Collected data:
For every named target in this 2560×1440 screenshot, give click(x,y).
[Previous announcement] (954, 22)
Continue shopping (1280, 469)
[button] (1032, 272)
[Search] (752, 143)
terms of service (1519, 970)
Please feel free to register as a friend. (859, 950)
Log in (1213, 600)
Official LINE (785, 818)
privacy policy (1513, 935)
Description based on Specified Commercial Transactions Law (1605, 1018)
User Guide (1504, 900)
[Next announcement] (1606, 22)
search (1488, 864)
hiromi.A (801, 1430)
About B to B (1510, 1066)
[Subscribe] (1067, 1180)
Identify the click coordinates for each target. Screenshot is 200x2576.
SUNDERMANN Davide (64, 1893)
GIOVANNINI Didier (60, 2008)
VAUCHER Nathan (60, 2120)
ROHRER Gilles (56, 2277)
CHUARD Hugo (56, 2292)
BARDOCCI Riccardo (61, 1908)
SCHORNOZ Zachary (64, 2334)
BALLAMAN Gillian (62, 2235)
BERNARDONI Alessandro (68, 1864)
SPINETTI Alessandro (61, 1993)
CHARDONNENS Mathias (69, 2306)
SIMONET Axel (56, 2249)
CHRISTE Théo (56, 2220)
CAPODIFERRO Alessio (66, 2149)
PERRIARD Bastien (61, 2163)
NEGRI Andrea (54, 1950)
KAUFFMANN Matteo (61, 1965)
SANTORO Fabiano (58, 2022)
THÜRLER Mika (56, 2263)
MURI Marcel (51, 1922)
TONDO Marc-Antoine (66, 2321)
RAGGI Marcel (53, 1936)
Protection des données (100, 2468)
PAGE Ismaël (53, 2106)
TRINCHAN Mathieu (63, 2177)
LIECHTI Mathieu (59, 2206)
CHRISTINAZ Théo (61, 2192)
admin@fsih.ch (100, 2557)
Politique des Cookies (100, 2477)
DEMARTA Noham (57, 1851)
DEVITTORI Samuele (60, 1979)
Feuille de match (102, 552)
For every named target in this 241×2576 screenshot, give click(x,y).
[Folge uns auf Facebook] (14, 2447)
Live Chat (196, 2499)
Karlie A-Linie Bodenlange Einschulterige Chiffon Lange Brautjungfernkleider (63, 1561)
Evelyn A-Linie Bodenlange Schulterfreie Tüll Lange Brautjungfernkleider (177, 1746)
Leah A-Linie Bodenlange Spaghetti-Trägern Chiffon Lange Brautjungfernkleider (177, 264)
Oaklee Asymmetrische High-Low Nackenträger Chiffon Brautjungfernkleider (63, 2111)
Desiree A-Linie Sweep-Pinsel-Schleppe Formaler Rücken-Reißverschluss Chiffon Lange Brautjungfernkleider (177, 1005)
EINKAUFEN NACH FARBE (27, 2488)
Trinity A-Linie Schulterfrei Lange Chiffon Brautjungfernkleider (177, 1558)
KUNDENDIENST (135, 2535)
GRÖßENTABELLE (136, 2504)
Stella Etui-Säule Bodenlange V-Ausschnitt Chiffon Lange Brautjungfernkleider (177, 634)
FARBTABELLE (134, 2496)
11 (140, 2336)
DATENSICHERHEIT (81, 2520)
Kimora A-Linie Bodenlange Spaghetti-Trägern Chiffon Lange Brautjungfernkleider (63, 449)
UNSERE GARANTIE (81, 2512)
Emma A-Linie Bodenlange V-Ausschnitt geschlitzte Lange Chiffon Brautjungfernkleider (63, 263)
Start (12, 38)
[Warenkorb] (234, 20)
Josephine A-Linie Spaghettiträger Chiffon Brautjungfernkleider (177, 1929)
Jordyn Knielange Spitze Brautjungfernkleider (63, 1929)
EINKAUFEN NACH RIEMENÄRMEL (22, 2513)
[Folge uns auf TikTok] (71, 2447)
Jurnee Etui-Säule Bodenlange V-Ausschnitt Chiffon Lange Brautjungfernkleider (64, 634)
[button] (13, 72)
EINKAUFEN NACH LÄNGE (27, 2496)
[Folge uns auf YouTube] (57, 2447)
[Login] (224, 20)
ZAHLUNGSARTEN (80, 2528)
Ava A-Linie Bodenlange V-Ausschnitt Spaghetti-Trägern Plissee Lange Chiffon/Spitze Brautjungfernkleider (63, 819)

-- Required action --
Reproduce exactly the lines from the one containing "UNSERE GARANTIE (81, 2512)" through the last line of the records above, including both, and nothing else.

-- Written answer --
UNSERE GARANTIE (81, 2512)
Emma A-Linie Bodenlange V-Ausschnitt geschlitzte Lange Chiffon Brautjungfernkleider (63, 263)
Start (12, 38)
[Warenkorb] (234, 20)
Josephine A-Linie Spaghettiträger Chiffon Brautjungfernkleider (177, 1929)
Jordyn Knielange Spitze Brautjungfernkleider (63, 1929)
EINKAUFEN NACH RIEMENÄRMEL (22, 2513)
[Folge uns auf TikTok] (71, 2447)
Jurnee Etui-Säule Bodenlange V-Ausschnitt Chiffon Lange Brautjungfernkleider (64, 634)
[button] (13, 72)
EINKAUFEN NACH LÄNGE (27, 2496)
[Folge uns auf YouTube] (57, 2447)
[Login] (224, 20)
ZAHLUNGSARTEN (80, 2528)
Ava A-Linie Bodenlange V-Ausschnitt Spaghetti-Trägern Plissee Lange Chiffon/Spitze Brautjungfernkleider (63, 819)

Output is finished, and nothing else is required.